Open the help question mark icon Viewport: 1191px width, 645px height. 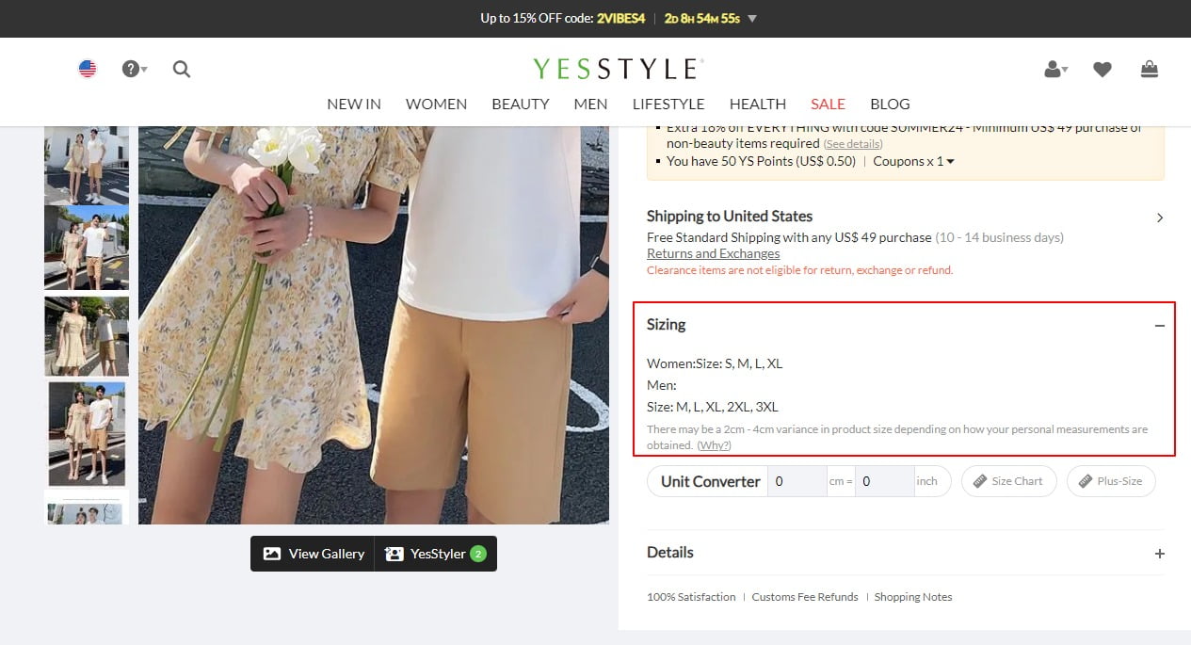pos(129,69)
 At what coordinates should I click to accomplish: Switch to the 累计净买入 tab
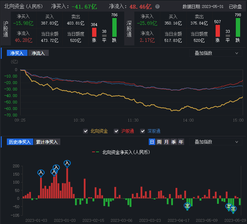(x=47, y=142)
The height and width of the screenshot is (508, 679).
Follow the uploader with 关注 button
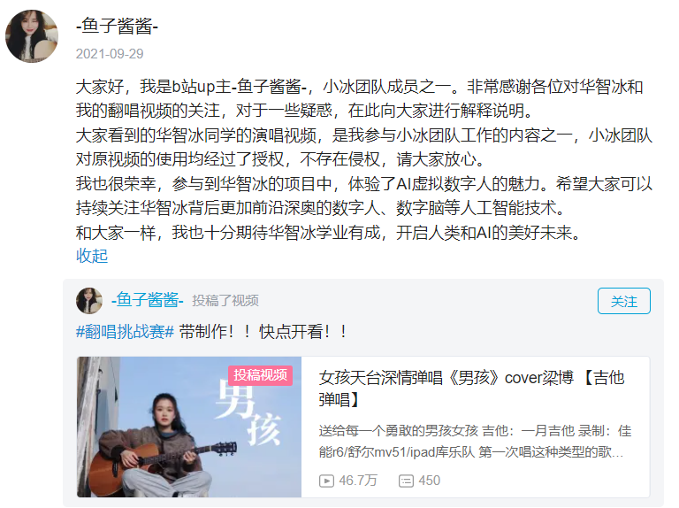[x=623, y=301]
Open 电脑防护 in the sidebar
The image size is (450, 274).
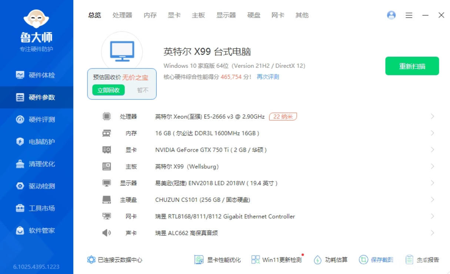36,142

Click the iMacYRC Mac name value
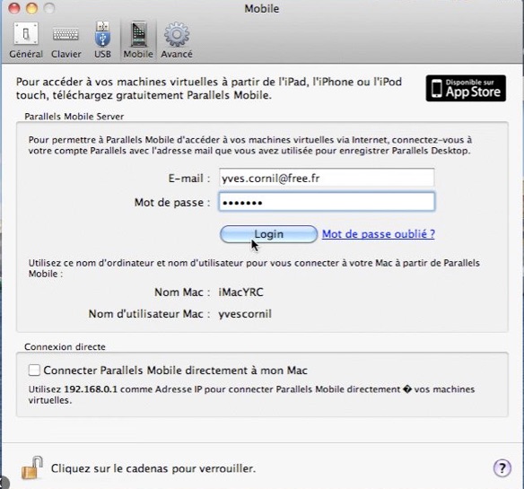(240, 293)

_____

» **PROBLEM TO WORK ON**
Duplicate the listing above verbatim, from the line containing "The height and" down to the end of the listing, including both of those lines. Omit the pictures from your copy.

» **TASK RESULT**
The height and width of the screenshot is (508, 679).
Follow the uploader with 关注 button
[x=623, y=301]
Open 电脑防护 in the sidebar
The image size is (450, 274).
36,142

Click the iMacYRC Mac name value
(240, 293)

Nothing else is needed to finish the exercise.